C'è molta curiosità sulla Sicula Leonzio: non solo perché riportate Lentini nel professionismo dopo decenni ma anche perché la società è tra le più solide che si affacciano alla Lega Pro.

"Cercheremo di confermare il gran bene che si dice in giro. Sia chiaro, però, che entriamo in Lega Pro in punta di piedi: abbiamo tanta voglia di lavorare alla grande ma lo faremo con un profilo basso, tipico di una società ha scalato le categorie dilettantistiche e ha fatto grandi sacrifici per approdare nel professionismo. Manterremo i piedi per terra: ci sarà, insomma, grande entusiasmo ma senza voli pindarici. Una filosofia che il nostro presidente Giuseppe Leonardi, il più giovane della Lega Pro con i suoi 27 anni, porta avanti da tempo: non ha mai lesinato sforzi per questo team e continuerà a farlo. Possiamo tranquillamente dire che senza il suo lavoro la Sicula Leonzio, quest'oggi, non sarebbe sicuramente tra i professionisti".

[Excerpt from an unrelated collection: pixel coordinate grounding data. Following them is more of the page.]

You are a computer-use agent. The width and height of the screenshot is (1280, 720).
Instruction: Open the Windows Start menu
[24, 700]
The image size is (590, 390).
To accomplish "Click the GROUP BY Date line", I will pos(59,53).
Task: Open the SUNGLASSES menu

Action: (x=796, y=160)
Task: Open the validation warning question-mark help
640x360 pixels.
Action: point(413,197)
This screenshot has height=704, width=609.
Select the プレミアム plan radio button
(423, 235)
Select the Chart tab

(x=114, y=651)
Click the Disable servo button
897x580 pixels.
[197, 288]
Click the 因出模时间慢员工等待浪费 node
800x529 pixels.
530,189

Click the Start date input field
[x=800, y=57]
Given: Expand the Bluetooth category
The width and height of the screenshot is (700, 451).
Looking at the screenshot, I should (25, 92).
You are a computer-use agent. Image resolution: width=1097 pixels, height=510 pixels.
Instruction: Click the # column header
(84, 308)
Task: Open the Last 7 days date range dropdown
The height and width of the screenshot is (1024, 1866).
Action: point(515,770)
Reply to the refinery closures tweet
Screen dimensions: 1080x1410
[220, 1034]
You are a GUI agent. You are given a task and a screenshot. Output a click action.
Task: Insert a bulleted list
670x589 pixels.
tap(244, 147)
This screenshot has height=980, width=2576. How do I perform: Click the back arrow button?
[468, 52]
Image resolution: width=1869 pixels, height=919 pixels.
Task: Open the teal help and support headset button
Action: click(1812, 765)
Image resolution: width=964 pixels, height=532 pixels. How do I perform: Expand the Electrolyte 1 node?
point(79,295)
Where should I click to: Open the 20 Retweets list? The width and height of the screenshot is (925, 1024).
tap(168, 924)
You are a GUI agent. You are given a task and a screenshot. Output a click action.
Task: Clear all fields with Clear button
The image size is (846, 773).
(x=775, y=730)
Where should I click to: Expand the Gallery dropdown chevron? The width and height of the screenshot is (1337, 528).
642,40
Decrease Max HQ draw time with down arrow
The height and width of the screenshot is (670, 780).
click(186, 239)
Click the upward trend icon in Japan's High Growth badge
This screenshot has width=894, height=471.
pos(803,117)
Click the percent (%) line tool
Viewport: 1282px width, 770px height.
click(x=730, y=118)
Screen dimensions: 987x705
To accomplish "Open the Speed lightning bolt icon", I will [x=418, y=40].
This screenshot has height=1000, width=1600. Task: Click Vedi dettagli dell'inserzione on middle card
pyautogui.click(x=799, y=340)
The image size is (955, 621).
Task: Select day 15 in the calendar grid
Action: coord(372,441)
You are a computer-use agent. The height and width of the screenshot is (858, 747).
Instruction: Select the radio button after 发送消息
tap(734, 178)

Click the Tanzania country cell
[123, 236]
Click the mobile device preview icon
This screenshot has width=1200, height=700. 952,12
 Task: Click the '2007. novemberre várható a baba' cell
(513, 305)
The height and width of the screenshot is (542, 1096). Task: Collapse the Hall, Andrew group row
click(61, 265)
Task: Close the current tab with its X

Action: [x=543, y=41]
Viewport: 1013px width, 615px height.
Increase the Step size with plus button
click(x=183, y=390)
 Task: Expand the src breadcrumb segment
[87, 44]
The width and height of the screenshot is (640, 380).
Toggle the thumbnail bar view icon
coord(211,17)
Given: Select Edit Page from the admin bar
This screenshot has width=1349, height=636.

L'obiettivo, ci par di capire, sarà la salvezza...

"Vorremmo fare una squadra che non si accontenti di una salvezza all'ultima giornata, cercheremo di imbastire una rosa che possa giocarsele con tutte dal primo all'ultimo minuto, come è nella nostra indole. Con grande umiltà cercheremo di farci trovare pronti. Playoff? Non partiamo con quest'aspettativa. E' normale che un pensierino lo facciamo visto che ci par di capire saranno nuovamente allargati. Ma inizialmente testa solo alla salvezza".

Da squadra siciliana, è certa l'ammissione nel Girone C. Che campionato sarà?

"Difficilissimo. Ci sono grandissimi centri come Catania, Lecce e Matera con potenzialità e voglia di arrivare in Serie B. Noi proveremo a non sfigurare contro queste grosse squadre. E ovviamente cercheremo di conquistare i punti salvezza contro squadre del nostro livello".

Lo stadio di Lentini, lo storico "Nobile", non è ancora pronto per la Lega Pro. Anche grazie all'apporto del vostro neo-segretario Raffa, proveniente da Messina, siete riusciti a ottenere la deroga per poter giocare al "San Filippo". Quante partite disputerete in riva allo Stretto?

"Spero nessuna. Stiamo lavorando alacremente per cercare di farci trovare pronti già all'inizio del campionato. Abbiamo ricevuto da più parti rassicurazioni, tutti i lavori di cui ha bisogno il "Nobile" sono in corso. Al 99% non avremo bisogno di usufruire del "San Filippo", nonostante la sua importanza. Lo dobbiamo ai nostri tifosi: vogliamo continuare a entusiasmarli. L'atmosfera della piazza è bellissima: questo è il più piccolo centro del Girone C di Lega Pro ma la squadra bianconera è seguitissima. Con la giusta unità d'intenti andremo lontano".